AUSTIN, Texas, March 26 (UPI) -- A Texas state senator Wednesday called for regulation of crime labs to ensure there are no more mistakes in the processing of DNA evidence like those at the Houston police crime lab.
Sen. Rodney Ellis, D-Houston, is the author of legislation that would raise the level of accuracy in Texas crime labs.
"This is a step towards restoring public confidence in our criminal justice systems," he said. "This legislation protects the innocent and helps to put the bad guys behind bars. Every time we lock up an innocent person, a criminal is allowed to walk the streets."
A senate committee has recommended passage of Ellis' bill to create an oversight panel to monitor crime labs, accredit the labs and conduct audits of the work. There currently is no regulation of the labs.

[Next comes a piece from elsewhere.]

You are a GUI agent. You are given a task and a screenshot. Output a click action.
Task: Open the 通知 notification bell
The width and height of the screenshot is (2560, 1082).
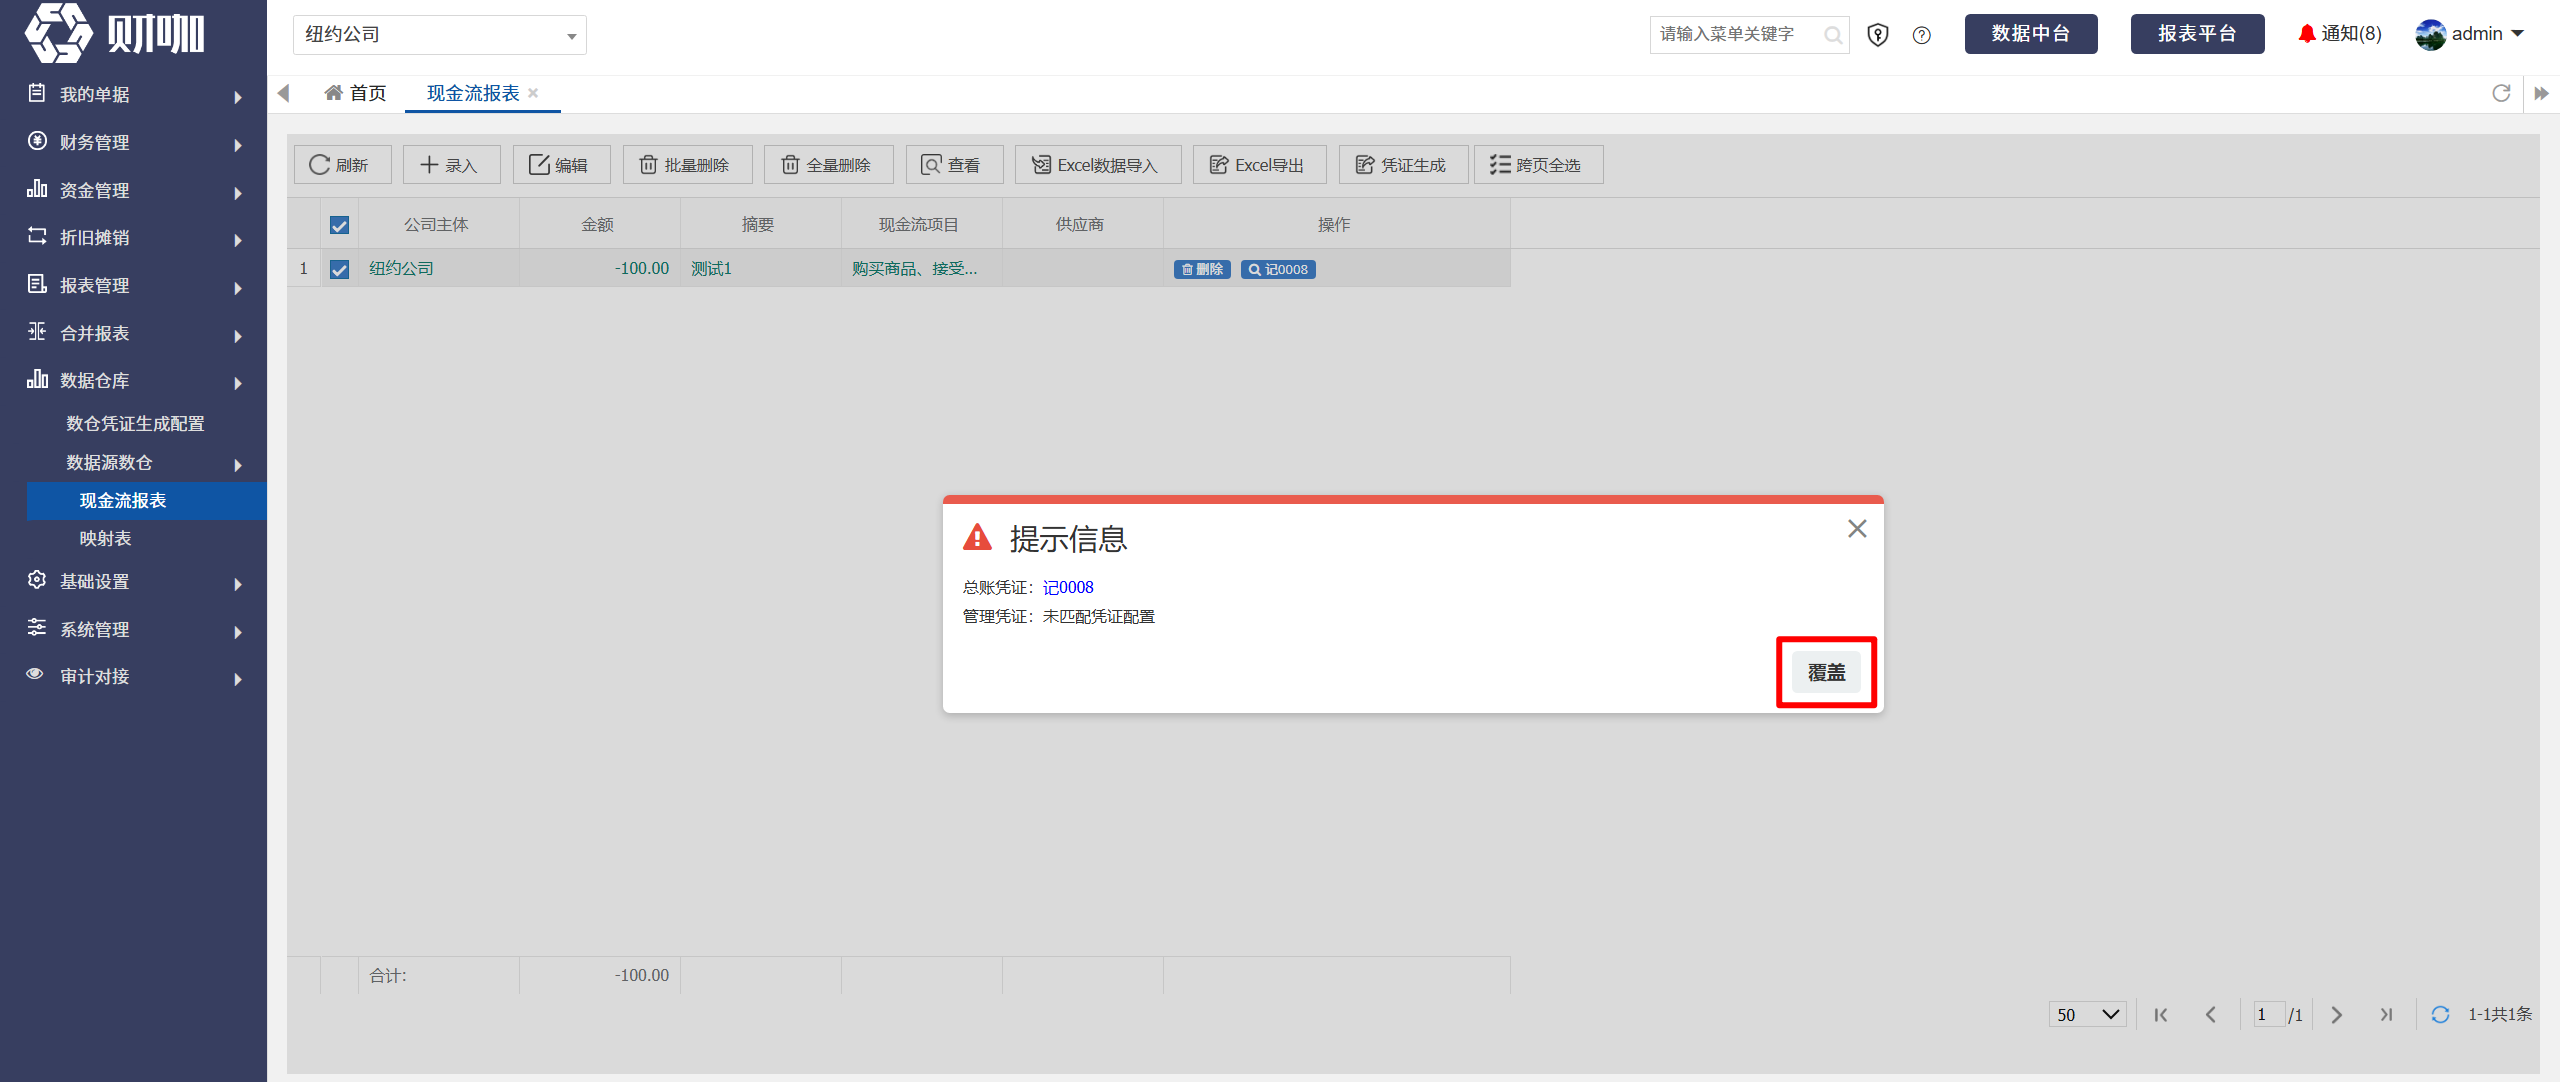[x=2339, y=34]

Josiah Sutton was released from prison March 12 after new tests found he could not have committed the 1998 rape that the Houston police lab said he did. Murder convictions based on the lab work are also under review.
Support for the legislation is rising in the wake of the revelations at Houston crime laboratory.
"They were making fundamental mistake, after mistake after mistake," Barry Scheck, a national advocate for DNA testing and a member of New York's crime lab oversight board told a committee Tuesday in Austin.
"Believe me, we would have shut down the Houston (DNA) lab. We would have shut down the ballistics lab because the problems would have been evident, and we could have done it."
Legislators have also suggested that the investigations of the Houston lab include not only its evaluation of DNA evidence but also ballistics analysis. An outside audit first uncovered the sloppy DNA work.
The lab was closed in December and the district attorney's office has begun a review of hundreds of convictions, including several death row cases.
State Rep. Harold Dutton, D-Houston, has pointed to two death row cases in which ballistic evidences was mishandled.
"The Houston police lab was something akin to the Keystone Cops, except it is much more serious," he said. "Harris County has the greatest number of people going to death row. Isn't it ironic that it is the place where they can't get it right?"
Dutton is also calling for a moratorium on the death penalty in Texas where 300 convicted killers have been executed since the state restored the death penalty in 1982.